Ella le canta a los pueblos mestizos, zapoteco, maya y náhuatl y al resto de las músicas regionales de México, en especial de Oaxaca. “Lila es accesible, fresca y llena de humanidad”, así la califican quienes han seguido de cerca sus melodías. O también “la Downs es infalible”, en la prensa mexicana.
Con su enorme cabellera negra y brillante –ni rastro de sus trenzas tradicionales- hasta sus pies ágiles y caprichosos, esta mestiza que canta a los trabajadores que dejan su vida atravesando “la línea” y a las mujeres zapotecas y mixtecas que cantan y bailan ante la dificultad y la tortura, siempre conmueve con su voz.
Le canta a las montañas y a las iguanas; ofrece su visión contemporánea del lado más indígena de su país natal en un constante homenaje a esas comunidades ricas en cultura y políglotas de mil idiomas que alguien daba por muertos. Profesionalidad y espíritu, una combinación explosiva que en Lila Downs (1968)) se hace patente en cada nota y en cada movimiento.
En el 2006, cuando Chavela Vargas hizo su última presentación en la ciudad de México, después de 50 años de carrera, hizo la siguiente declaración: “Yo ya me voy porque los años pasan, pero viene en lugar mío una señora llamada Lila Downs”. –“Usted no se va, siempre estará con nosotros”, respondió Lila, y le dedicó La tequilera y Qué bonito amor, canciones que dijo escuchaba cuando era niña en Oaxaca.
Chavela Vargas nació en Costa Rica y muy joven se fue a México para buscar fortuna como cantante, convirtiéndose en una de las grandes intérpretes de la música mexicana. Lila, en cambio, le ha dado la vuelta a la ranchera sin perder ni un ápice de su fuerza cultural y ha dotado de cordura y modernidad a esos sonidos mexicanos que en su reciente trabajo Ojo de Culebra enlaza prodigiosamente con ritmos fronterizos, de Nueva Orleans al forró brasileño.

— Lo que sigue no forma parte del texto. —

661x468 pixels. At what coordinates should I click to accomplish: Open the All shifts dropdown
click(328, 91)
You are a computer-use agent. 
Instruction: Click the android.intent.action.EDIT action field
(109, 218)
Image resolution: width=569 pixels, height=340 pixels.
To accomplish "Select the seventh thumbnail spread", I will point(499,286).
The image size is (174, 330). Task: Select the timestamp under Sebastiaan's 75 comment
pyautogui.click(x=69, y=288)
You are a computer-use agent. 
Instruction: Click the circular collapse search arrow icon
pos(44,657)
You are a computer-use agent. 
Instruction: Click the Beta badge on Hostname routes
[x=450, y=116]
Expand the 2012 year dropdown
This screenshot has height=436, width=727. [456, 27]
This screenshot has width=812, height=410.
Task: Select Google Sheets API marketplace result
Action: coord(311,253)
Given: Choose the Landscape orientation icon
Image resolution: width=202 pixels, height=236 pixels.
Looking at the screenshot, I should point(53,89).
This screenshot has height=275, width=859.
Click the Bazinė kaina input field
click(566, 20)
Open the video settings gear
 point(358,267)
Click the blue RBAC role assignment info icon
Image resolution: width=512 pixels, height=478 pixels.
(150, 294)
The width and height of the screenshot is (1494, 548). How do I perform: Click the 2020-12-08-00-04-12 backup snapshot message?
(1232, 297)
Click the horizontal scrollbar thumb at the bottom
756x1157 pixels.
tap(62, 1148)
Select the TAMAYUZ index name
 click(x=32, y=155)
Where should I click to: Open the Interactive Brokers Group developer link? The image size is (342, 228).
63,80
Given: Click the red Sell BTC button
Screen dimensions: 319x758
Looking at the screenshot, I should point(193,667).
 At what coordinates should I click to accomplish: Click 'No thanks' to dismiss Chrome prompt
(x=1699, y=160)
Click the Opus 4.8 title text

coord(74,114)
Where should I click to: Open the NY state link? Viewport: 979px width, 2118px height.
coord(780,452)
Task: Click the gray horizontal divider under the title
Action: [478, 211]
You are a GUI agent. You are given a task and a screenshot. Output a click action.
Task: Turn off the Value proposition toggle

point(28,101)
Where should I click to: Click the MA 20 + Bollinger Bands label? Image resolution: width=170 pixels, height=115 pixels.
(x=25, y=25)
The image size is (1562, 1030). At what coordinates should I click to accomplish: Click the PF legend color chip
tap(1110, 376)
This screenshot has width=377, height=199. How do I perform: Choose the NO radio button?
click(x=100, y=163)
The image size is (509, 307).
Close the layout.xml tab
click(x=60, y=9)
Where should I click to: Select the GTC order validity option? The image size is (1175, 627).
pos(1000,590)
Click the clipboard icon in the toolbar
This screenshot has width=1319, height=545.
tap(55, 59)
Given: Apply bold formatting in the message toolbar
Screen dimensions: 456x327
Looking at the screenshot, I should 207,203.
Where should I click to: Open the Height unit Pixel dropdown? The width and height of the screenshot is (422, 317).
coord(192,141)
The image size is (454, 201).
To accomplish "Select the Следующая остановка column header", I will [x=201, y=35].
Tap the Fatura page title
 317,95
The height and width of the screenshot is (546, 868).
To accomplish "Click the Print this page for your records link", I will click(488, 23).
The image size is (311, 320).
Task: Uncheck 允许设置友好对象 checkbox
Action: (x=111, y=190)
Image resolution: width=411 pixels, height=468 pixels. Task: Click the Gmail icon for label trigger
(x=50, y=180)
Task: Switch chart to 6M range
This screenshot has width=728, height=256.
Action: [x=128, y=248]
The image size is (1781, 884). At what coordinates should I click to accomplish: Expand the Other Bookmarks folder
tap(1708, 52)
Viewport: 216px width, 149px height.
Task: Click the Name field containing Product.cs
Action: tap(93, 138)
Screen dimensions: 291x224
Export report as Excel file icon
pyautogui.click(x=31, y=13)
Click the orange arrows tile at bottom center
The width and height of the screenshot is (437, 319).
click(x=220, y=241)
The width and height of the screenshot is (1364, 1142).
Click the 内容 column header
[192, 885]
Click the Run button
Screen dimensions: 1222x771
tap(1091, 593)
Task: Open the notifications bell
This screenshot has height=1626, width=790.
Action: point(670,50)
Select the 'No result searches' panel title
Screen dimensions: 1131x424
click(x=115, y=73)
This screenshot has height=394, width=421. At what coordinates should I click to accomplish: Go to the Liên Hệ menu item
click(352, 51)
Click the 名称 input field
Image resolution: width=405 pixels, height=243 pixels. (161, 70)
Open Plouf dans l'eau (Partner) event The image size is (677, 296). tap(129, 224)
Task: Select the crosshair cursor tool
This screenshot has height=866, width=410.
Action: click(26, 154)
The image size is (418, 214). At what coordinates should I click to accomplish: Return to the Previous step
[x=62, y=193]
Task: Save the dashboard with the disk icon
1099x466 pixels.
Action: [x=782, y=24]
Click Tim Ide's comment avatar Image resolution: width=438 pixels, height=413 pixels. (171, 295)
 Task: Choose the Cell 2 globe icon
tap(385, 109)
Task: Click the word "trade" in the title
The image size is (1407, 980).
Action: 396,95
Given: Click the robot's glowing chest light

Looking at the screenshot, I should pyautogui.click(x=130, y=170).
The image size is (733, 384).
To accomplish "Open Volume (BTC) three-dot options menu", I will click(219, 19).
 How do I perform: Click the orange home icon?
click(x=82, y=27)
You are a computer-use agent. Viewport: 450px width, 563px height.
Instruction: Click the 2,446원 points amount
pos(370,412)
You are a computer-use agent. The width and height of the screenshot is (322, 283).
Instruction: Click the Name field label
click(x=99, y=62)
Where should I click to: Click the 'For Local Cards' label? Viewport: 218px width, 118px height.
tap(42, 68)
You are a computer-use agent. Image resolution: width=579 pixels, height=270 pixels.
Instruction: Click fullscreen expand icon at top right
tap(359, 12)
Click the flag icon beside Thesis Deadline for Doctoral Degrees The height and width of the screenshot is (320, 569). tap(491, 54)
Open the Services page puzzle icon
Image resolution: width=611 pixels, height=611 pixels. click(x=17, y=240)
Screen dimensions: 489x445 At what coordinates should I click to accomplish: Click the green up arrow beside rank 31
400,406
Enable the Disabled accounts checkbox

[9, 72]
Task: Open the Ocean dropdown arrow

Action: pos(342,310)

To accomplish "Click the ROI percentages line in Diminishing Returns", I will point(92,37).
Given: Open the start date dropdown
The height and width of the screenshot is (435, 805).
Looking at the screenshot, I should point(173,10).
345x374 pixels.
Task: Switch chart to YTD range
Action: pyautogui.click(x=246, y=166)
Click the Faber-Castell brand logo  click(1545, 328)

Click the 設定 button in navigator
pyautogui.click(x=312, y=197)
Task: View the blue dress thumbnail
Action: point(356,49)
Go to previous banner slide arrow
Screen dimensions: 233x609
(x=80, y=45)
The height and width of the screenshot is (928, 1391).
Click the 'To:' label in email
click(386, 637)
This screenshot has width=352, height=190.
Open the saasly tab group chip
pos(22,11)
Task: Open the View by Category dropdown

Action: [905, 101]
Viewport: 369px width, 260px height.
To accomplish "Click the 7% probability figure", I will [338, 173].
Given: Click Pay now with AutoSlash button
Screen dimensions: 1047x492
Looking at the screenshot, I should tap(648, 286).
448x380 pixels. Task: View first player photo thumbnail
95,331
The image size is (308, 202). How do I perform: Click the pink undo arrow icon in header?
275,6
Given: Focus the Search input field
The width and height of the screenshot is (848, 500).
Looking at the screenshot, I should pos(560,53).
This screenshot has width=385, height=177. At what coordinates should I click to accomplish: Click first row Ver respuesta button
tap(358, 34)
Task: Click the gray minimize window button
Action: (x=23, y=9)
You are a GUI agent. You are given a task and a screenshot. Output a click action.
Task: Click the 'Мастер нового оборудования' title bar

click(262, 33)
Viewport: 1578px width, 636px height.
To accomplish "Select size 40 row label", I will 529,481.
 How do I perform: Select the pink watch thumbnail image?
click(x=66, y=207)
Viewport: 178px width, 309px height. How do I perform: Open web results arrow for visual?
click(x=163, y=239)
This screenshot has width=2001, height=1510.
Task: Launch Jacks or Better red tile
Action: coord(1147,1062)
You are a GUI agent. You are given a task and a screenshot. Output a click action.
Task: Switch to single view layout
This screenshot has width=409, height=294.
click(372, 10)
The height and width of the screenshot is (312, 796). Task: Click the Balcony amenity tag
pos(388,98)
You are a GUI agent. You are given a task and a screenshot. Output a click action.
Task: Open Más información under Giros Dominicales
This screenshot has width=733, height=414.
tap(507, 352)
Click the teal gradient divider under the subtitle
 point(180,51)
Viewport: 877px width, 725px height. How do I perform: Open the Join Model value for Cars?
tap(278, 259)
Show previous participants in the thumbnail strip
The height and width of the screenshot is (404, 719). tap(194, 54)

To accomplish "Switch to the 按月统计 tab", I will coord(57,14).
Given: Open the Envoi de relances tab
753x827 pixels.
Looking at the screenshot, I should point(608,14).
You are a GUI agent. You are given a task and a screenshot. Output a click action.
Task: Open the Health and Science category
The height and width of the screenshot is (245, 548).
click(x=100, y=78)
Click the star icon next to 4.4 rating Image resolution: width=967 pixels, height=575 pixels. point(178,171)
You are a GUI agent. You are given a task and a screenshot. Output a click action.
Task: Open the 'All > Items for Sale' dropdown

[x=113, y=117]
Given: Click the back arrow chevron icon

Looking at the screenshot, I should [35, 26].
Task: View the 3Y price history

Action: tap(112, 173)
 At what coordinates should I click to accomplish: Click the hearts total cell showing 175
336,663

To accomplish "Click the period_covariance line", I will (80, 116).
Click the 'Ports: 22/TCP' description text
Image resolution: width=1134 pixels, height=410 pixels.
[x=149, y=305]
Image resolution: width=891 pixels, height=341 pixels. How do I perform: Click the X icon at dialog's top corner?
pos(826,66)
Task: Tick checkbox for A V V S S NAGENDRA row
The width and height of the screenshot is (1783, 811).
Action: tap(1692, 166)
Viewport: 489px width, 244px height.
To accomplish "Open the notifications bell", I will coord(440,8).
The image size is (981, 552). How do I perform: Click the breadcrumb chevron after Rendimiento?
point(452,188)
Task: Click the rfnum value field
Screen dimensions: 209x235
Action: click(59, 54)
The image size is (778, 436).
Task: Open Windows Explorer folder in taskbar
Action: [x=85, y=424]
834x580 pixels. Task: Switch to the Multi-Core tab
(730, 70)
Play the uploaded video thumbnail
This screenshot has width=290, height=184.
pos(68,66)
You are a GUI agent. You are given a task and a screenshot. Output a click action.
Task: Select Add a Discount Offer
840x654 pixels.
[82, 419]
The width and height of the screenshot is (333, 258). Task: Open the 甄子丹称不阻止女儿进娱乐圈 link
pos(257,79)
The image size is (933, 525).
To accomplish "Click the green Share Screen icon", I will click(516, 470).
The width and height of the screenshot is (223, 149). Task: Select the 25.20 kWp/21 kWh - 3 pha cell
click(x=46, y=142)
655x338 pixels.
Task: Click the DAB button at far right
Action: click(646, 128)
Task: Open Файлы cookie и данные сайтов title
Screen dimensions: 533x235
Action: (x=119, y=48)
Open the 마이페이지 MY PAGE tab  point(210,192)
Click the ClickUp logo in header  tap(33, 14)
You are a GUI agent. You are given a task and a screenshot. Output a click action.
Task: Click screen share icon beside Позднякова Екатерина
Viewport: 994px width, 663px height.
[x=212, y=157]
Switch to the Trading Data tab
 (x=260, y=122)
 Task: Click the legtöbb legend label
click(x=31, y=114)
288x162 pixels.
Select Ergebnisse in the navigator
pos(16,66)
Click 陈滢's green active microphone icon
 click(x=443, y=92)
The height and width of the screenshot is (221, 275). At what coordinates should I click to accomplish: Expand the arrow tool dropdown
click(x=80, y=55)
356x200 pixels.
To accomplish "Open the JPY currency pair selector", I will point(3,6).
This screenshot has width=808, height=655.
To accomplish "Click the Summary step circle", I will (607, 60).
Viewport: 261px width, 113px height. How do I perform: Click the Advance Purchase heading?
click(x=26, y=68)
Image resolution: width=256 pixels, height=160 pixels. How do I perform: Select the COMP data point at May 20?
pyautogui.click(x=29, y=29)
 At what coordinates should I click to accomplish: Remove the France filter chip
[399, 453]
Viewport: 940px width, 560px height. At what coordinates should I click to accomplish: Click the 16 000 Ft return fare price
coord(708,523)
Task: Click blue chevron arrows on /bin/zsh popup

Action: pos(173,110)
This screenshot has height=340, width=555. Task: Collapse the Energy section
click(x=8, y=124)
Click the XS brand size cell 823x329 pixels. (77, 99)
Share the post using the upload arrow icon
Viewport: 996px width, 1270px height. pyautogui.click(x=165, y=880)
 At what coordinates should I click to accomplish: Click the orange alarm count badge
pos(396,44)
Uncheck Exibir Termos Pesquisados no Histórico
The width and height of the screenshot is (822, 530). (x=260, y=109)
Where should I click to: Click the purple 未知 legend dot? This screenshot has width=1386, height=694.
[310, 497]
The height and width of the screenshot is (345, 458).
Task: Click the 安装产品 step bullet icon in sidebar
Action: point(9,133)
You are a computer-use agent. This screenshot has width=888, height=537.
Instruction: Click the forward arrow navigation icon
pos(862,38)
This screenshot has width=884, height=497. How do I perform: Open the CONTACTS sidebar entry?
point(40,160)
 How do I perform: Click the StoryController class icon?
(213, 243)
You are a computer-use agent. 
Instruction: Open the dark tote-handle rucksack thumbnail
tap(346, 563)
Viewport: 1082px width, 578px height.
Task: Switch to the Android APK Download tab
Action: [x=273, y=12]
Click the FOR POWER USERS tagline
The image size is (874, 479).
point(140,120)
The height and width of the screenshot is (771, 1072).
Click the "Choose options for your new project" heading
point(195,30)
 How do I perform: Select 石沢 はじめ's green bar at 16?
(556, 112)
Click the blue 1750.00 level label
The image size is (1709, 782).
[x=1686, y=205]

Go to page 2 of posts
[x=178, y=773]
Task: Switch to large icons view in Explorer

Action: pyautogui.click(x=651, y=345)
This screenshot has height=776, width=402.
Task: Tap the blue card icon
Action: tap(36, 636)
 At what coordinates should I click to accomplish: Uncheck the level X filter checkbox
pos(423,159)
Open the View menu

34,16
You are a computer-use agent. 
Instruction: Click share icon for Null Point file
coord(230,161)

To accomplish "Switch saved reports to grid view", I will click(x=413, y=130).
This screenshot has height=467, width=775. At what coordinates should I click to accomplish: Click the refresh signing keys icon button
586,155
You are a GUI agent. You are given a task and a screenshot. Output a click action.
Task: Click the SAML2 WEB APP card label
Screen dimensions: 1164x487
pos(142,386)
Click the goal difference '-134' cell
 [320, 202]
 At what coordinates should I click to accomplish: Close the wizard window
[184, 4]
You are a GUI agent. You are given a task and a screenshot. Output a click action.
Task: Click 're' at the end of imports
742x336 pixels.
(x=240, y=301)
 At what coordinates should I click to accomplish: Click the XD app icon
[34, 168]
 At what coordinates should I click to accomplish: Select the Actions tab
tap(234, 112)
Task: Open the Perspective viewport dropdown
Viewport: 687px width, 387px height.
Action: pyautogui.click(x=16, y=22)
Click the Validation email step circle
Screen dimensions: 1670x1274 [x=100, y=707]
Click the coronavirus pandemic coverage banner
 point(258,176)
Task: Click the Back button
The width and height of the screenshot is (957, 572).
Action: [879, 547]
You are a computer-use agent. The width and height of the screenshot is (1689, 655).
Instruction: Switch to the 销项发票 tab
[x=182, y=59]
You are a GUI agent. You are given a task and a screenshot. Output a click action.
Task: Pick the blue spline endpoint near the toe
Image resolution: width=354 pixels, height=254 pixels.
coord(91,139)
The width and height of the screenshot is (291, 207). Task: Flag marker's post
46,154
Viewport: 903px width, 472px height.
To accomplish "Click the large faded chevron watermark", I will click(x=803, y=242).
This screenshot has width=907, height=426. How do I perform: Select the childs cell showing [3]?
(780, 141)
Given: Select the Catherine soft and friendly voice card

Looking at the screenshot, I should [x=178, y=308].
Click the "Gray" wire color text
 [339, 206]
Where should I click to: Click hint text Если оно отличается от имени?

Ojo de culebra es el octavo trabajo discográfico de Lila Downs y en él cuenta con la colaboración de artistas como Lamari de Chambao, Rubén Albarrán (Café Tacvba), Enrique Bunbury o Mercedes Sosa. Se trata, ha referido, del resultado de su proceso personal de transformación musical, un camino que le ha llevado a dibujar puentes que parecían imposibles entre el mundo ancestral y el contemporáneo, a base de una música que vuela por encima de los tiempos, las épocas, las lenguas y las modas, como ha descrito la directora de Músicas Modernas de L’Auditori, Judith Llimós.
El disco hace gala de una amplia variedad de estilos que se pasean entre aires balcánicos y acelerados ritmos cíngaros, o dan paso en otros temas con la dinámica del rap y los sonidos latinos.